━━ RECORDED INFORMATION ━━

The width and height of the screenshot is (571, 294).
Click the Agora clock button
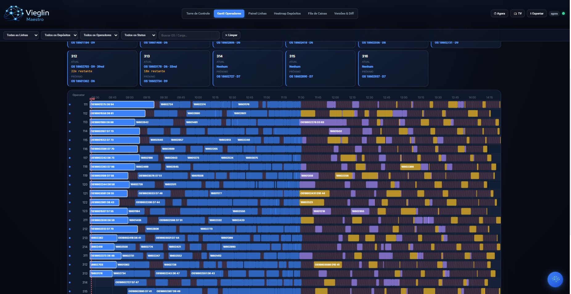(499, 14)
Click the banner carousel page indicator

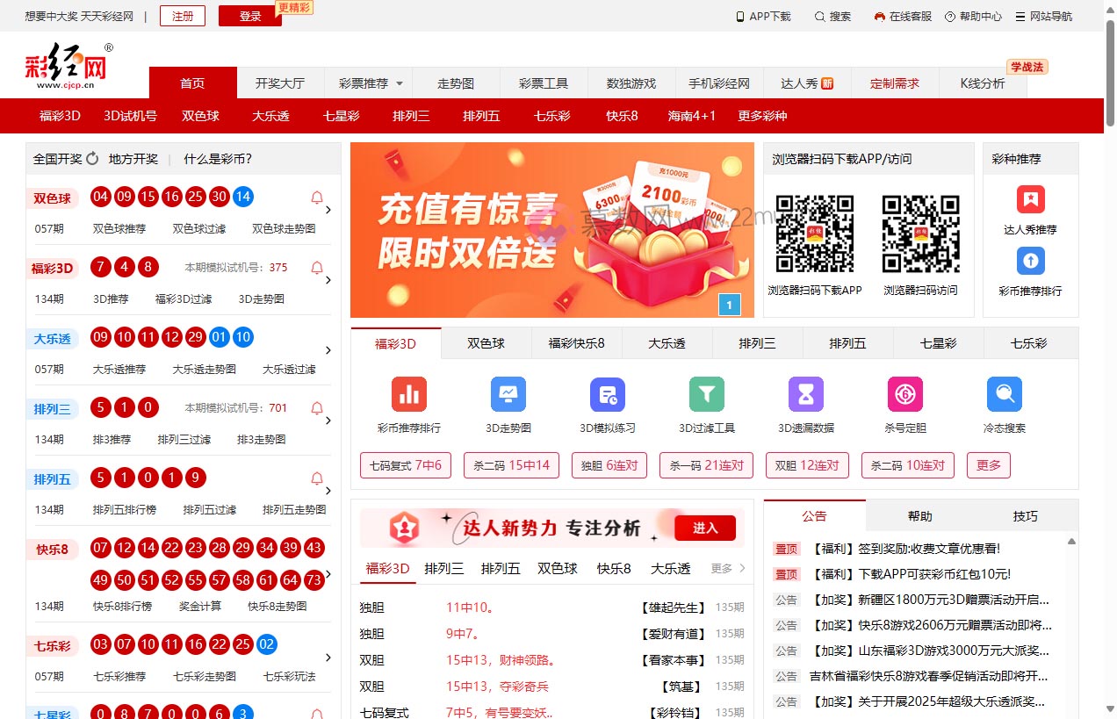pyautogui.click(x=729, y=305)
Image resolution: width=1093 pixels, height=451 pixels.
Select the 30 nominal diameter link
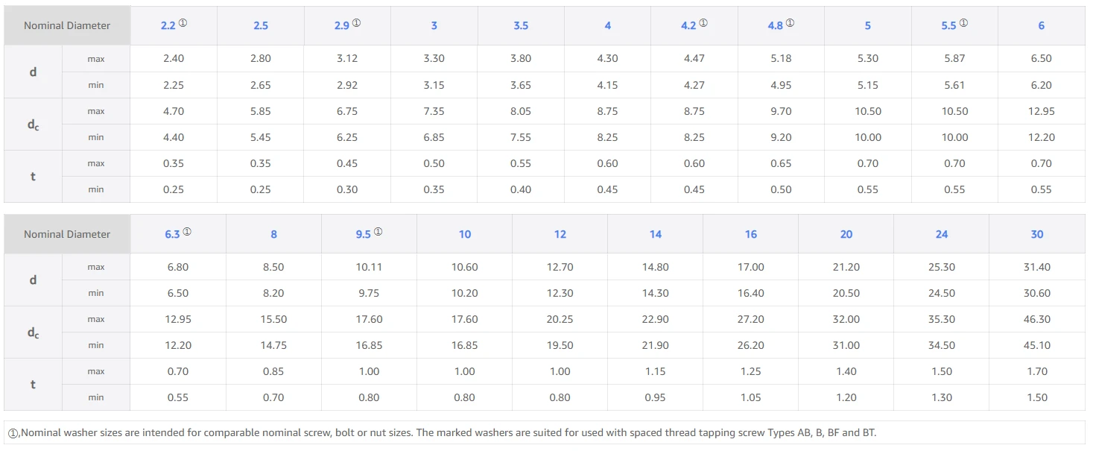click(1037, 234)
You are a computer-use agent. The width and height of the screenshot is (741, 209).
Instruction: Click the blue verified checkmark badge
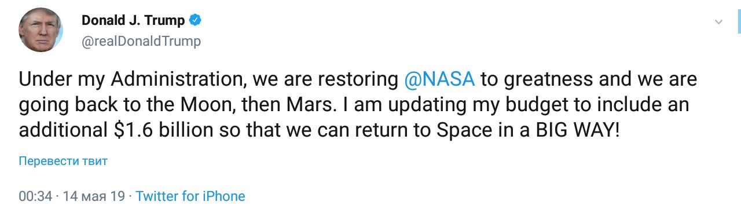196,21
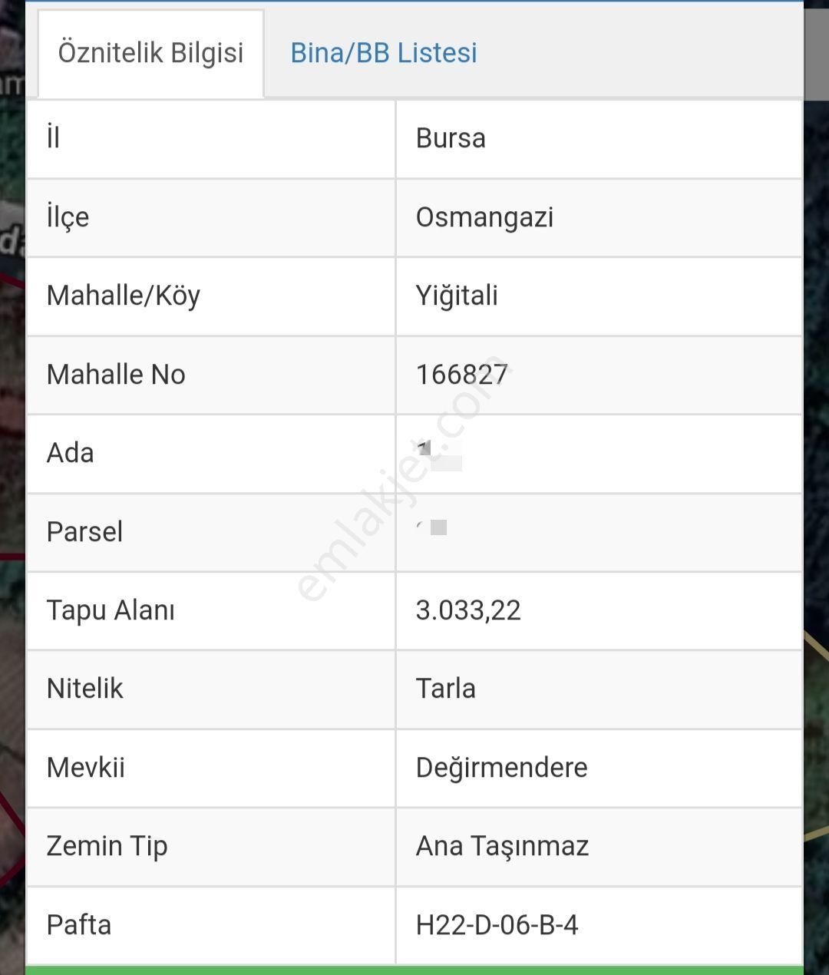
Task: Click the Ana Taşınmaz Zemin Tip value
Action: click(501, 846)

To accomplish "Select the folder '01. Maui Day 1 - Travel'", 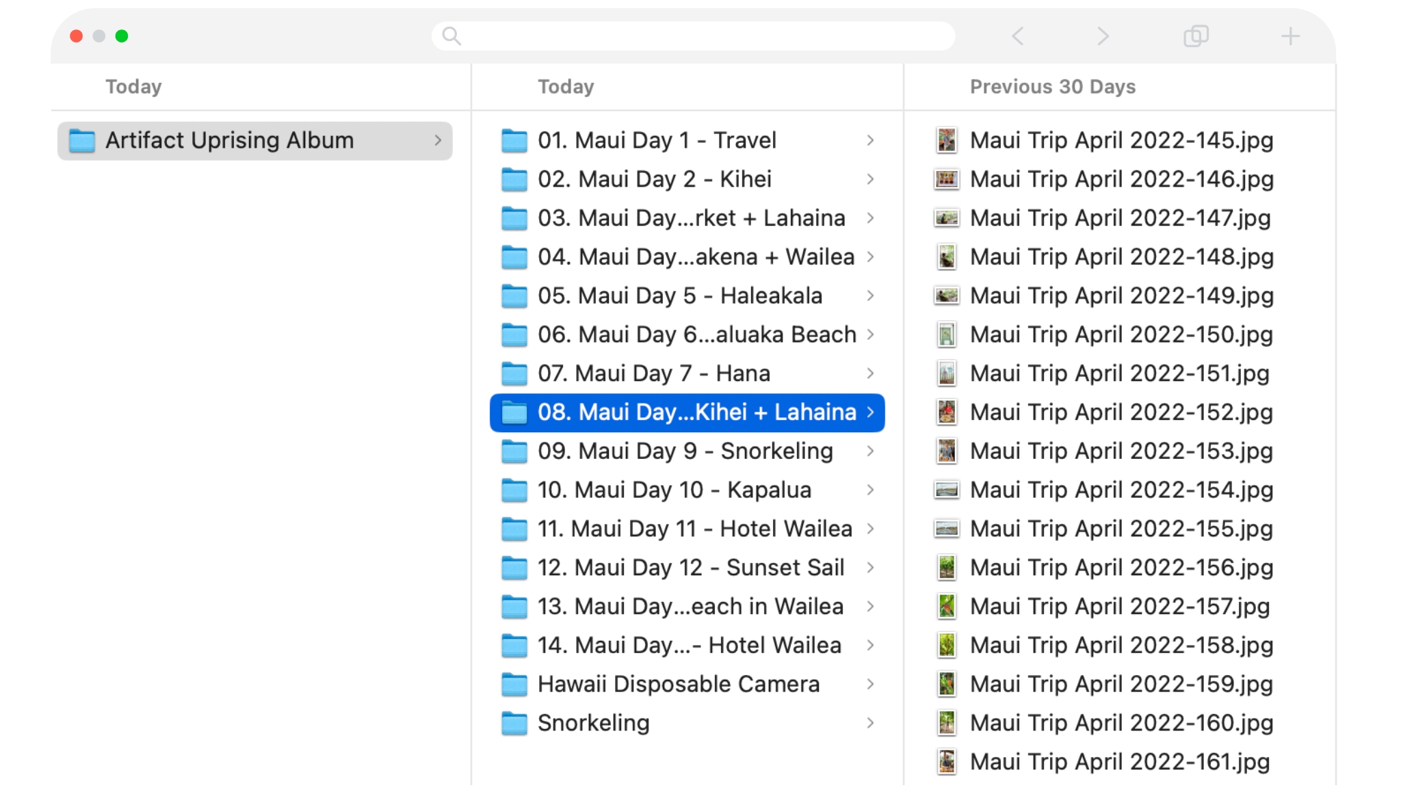I will 657,140.
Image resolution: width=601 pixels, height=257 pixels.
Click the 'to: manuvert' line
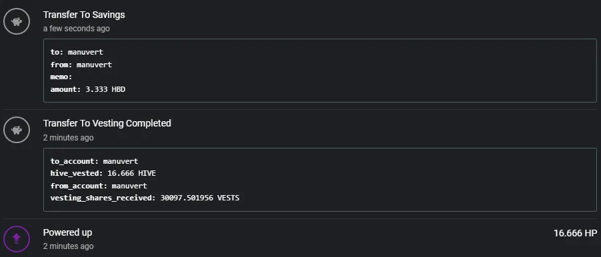[77, 52]
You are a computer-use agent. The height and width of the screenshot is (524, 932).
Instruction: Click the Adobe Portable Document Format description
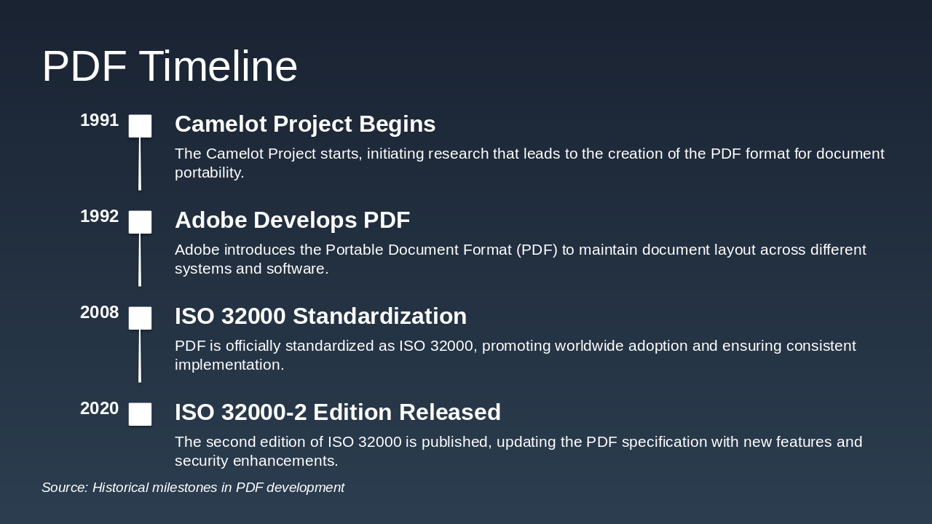520,259
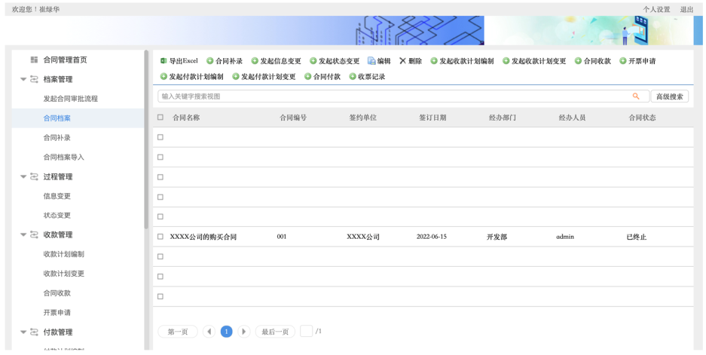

━━━

* THE TASK:
Where a line of the data holds the word "computer", copy that line.

* ANSWER:
You are a computer-use agent. The width and height of the screenshot is (741, 209).
You are a computer-use agent. The height and width of the screenshot is (524, 932).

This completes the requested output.